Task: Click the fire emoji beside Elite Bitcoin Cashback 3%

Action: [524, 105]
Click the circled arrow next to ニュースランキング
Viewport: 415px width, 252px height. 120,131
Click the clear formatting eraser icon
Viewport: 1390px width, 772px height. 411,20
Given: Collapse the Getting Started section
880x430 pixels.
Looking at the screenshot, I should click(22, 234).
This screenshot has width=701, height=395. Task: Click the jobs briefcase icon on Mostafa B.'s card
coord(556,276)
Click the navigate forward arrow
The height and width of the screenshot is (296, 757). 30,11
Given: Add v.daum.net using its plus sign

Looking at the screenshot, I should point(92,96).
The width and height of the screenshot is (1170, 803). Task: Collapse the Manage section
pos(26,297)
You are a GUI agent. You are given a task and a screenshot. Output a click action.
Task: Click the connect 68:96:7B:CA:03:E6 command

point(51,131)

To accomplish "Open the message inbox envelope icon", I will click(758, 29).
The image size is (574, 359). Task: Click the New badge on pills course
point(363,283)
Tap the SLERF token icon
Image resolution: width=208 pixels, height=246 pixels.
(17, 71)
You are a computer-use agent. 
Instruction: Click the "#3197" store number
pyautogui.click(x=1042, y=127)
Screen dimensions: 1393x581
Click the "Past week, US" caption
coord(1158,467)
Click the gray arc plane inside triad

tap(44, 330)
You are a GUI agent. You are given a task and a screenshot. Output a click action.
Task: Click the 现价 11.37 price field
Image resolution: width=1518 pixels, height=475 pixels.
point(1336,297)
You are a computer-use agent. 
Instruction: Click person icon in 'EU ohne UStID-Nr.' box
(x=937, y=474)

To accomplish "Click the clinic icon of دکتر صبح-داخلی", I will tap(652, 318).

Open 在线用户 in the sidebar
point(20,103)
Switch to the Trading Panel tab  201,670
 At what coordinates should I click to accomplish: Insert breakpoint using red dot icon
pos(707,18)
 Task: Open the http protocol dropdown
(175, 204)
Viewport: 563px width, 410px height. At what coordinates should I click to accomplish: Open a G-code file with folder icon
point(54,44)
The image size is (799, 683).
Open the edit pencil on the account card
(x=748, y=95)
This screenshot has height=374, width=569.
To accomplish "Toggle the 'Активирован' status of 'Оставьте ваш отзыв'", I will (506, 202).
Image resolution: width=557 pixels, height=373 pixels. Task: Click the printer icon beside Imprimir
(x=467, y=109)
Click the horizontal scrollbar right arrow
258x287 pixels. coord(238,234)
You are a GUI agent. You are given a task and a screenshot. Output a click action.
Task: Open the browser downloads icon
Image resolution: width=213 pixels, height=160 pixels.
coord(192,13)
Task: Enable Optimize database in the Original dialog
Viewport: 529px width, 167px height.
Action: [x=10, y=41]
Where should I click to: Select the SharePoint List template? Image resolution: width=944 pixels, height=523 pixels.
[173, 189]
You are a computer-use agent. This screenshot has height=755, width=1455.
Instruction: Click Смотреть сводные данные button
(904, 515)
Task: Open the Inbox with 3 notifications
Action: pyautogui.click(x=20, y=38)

#####

From the first line to the last, copy every record exactly.

Task: Click the fire emoji beside Elite Bitcoin Cashback 3%

Action: [524, 105]
Click the circled arrow next to ニュースランキング
Viewport: 415px width, 252px height. 120,131
Click the clear formatting eraser icon
Viewport: 1390px width, 772px height. 411,20
Given: Collapse the Getting Started section
880x430 pixels.
Looking at the screenshot, I should click(22, 234).
This screenshot has width=701, height=395. Task: Click the jobs briefcase icon on Mostafa B.'s card
coord(556,276)
Click the navigate forward arrow
The height and width of the screenshot is (296, 757). 30,11
Given: Add v.daum.net using its plus sign

Looking at the screenshot, I should point(92,96).
The width and height of the screenshot is (1170, 803). Task: Collapse the Manage section
pos(26,297)
You are a GUI agent. You are given a task and a screenshot. Output a click action.
Task: Click the connect 68:96:7B:CA:03:E6 command

point(51,131)

To accomplish "Open the message inbox envelope icon", I will click(758, 29).
The image size is (574, 359). Task: Click the New badge on pills course
point(363,283)
Tap the SLERF token icon
Image resolution: width=208 pixels, height=246 pixels.
(17, 71)
You are a computer-use agent. 
Instruction: Click the "#3197" store number
pyautogui.click(x=1042, y=127)
Screen dimensions: 1393x581
Click the "Past week, US" caption
coord(1158,467)
Click the gray arc plane inside triad

tap(44, 330)
You are a GUI agent. You are given a task and a screenshot. Output a click action.
Task: Click the 现价 11.37 price field
Image resolution: width=1518 pixels, height=475 pixels.
point(1336,297)
You are a computer-use agent. 
Instruction: Click person icon in 'EU ohne UStID-Nr.' box
(x=937, y=474)

To accomplish "Click the clinic icon of دکتر صبح-داخلی", I will tap(652, 318).

Open 在线用户 in the sidebar
point(20,103)
Switch to the Trading Panel tab  201,670
 At what coordinates should I click to accomplish: Insert breakpoint using red dot icon
pos(707,18)
 Task: Open the http protocol dropdown
(175, 204)
Viewport: 563px width, 410px height. At what coordinates should I click to accomplish: Open a G-code file with folder icon
point(54,44)
The image size is (799, 683).
Open the edit pencil on the account card
(x=748, y=95)
This screenshot has height=374, width=569.
To accomplish "Toggle the 'Активирован' status of 'Оставьте ваш отзыв'", I will (506, 202).
Image resolution: width=557 pixels, height=373 pixels. Task: Click the printer icon beside Imprimir
(x=467, y=109)
Click the horizontal scrollbar right arrow
258x287 pixels. coord(238,234)
You are a GUI agent. You are given a task and a screenshot. Output a click action.
Task: Open the browser downloads icon
Image resolution: width=213 pixels, height=160 pixels.
coord(192,13)
Task: Enable Optimize database in the Original dialog
Viewport: 529px width, 167px height.
Action: [x=10, y=41]
Where should I click to: Select the SharePoint List template? Image resolution: width=944 pixels, height=523 pixels.
[173, 189]
You are a computer-use agent. This screenshot has height=755, width=1455.
Instruction: Click Смотреть сводные данные button
(904, 515)
Task: Open the Inbox with 3 notifications
Action: pyautogui.click(x=20, y=38)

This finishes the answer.